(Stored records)
◆ ◆ ◆
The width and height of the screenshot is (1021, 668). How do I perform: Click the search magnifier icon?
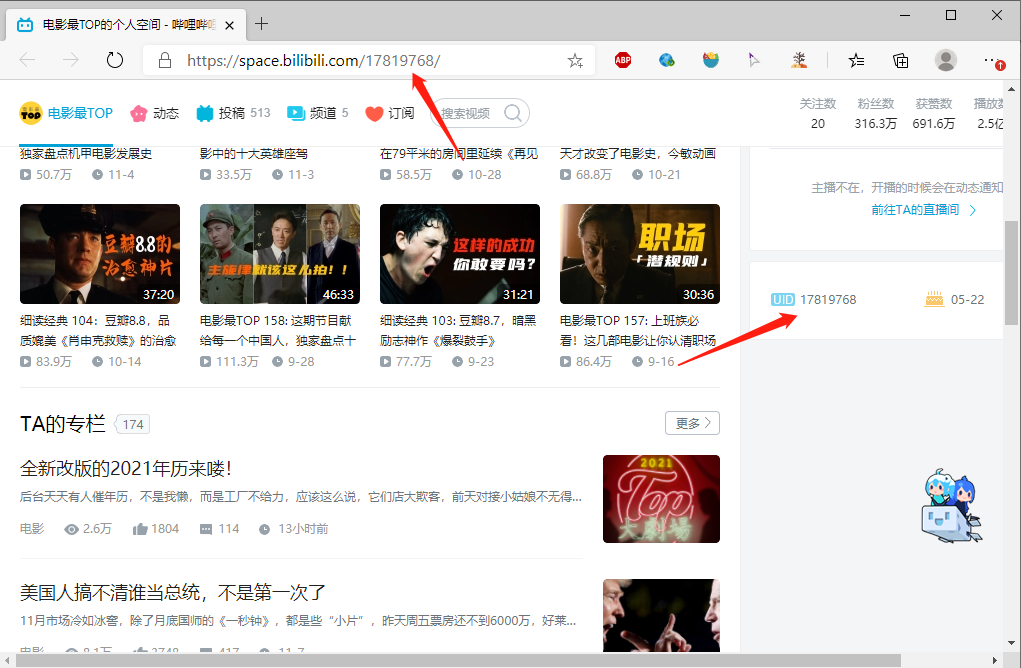point(513,113)
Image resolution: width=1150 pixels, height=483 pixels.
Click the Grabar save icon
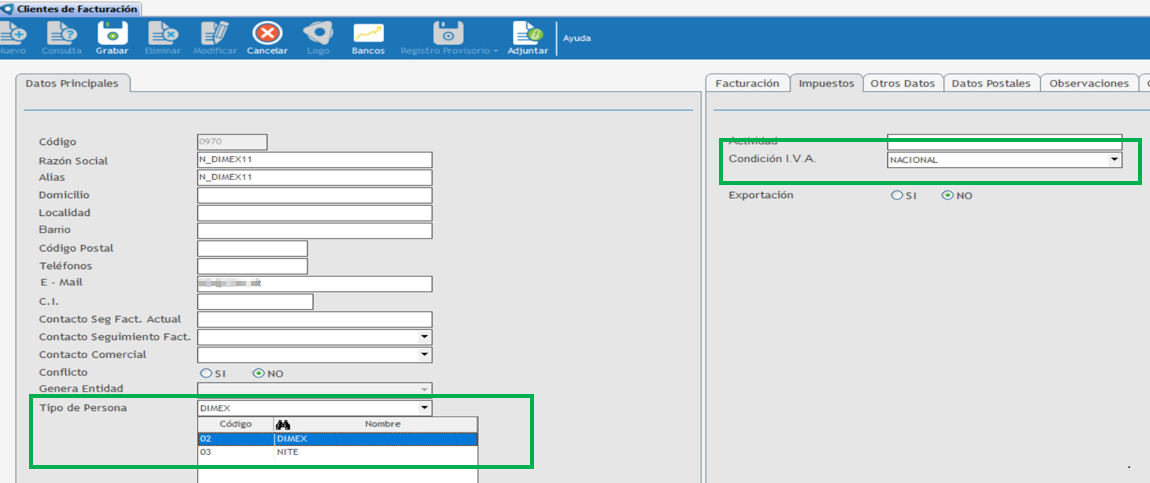(112, 34)
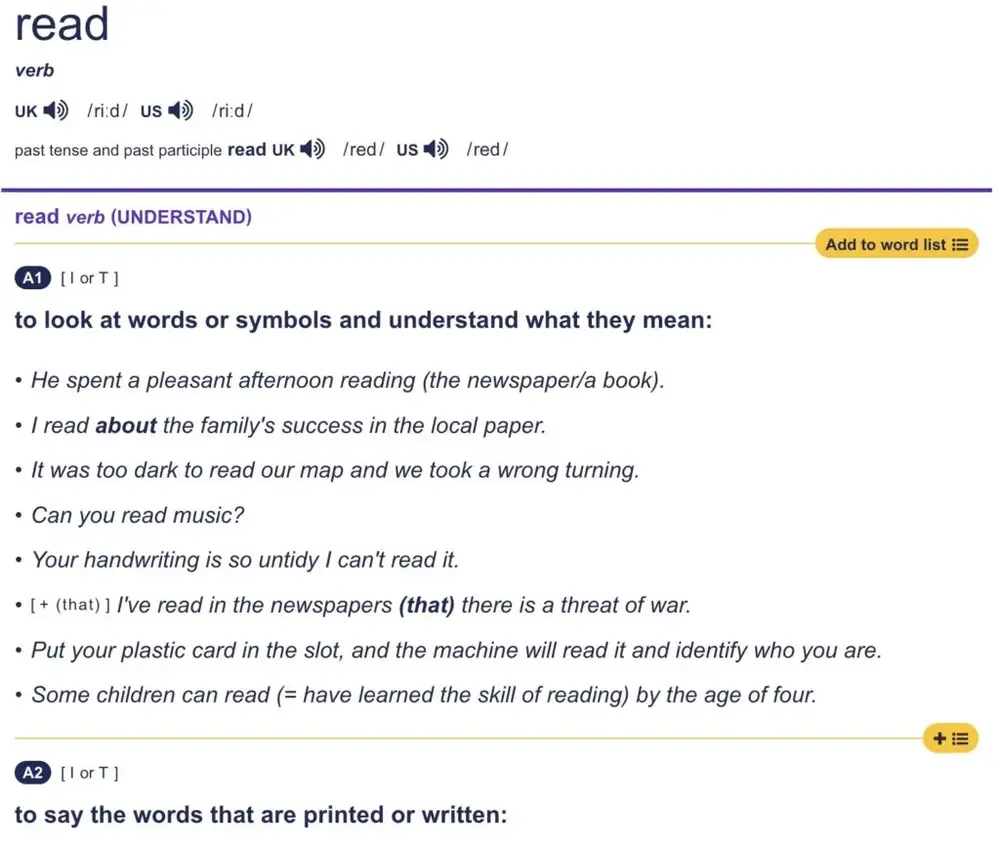This screenshot has width=1000, height=846.
Task: Play UK past tense pronunciation /red/
Action: [x=312, y=149]
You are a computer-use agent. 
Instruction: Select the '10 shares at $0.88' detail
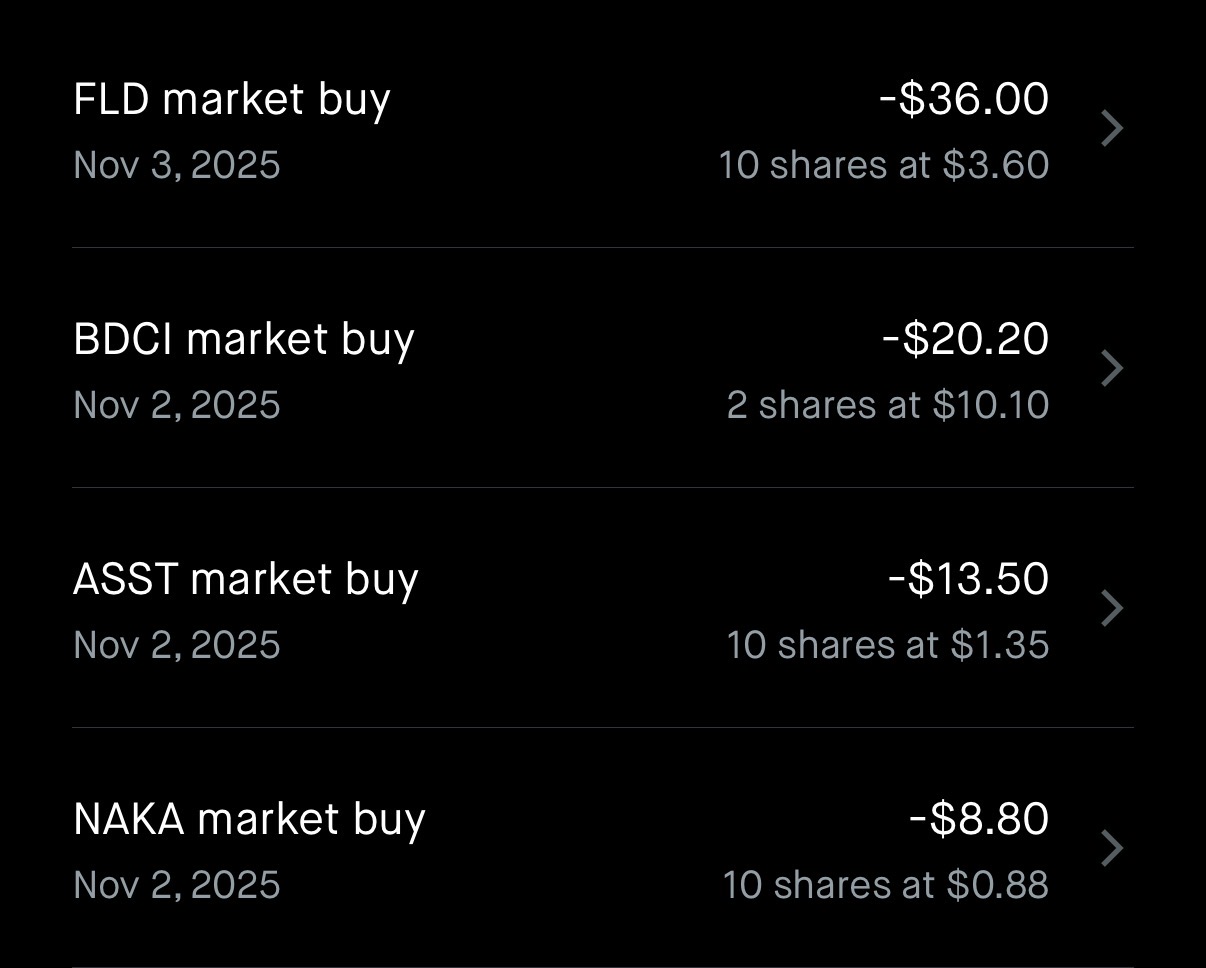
◆ ◆ ◆
**ACTION ITEM**
All entries above are to be restated exactly, with every image omitted.

**SOLUTION FOR THIS EXERCISE**
The width and height of the screenshot is (1021, 668). How do I perform: Click the search magnifier icon?
point(513,113)
Image resolution: width=1150 pixels, height=483 pixels.
Click the Grabar save icon
(112, 34)
This screenshot has width=1000, height=846.
Task: Play UK past tense pronunciation /red/
Action: [x=312, y=149]
You are a computer-use agent. 
Instruction: Select the '10 shares at $0.88' detail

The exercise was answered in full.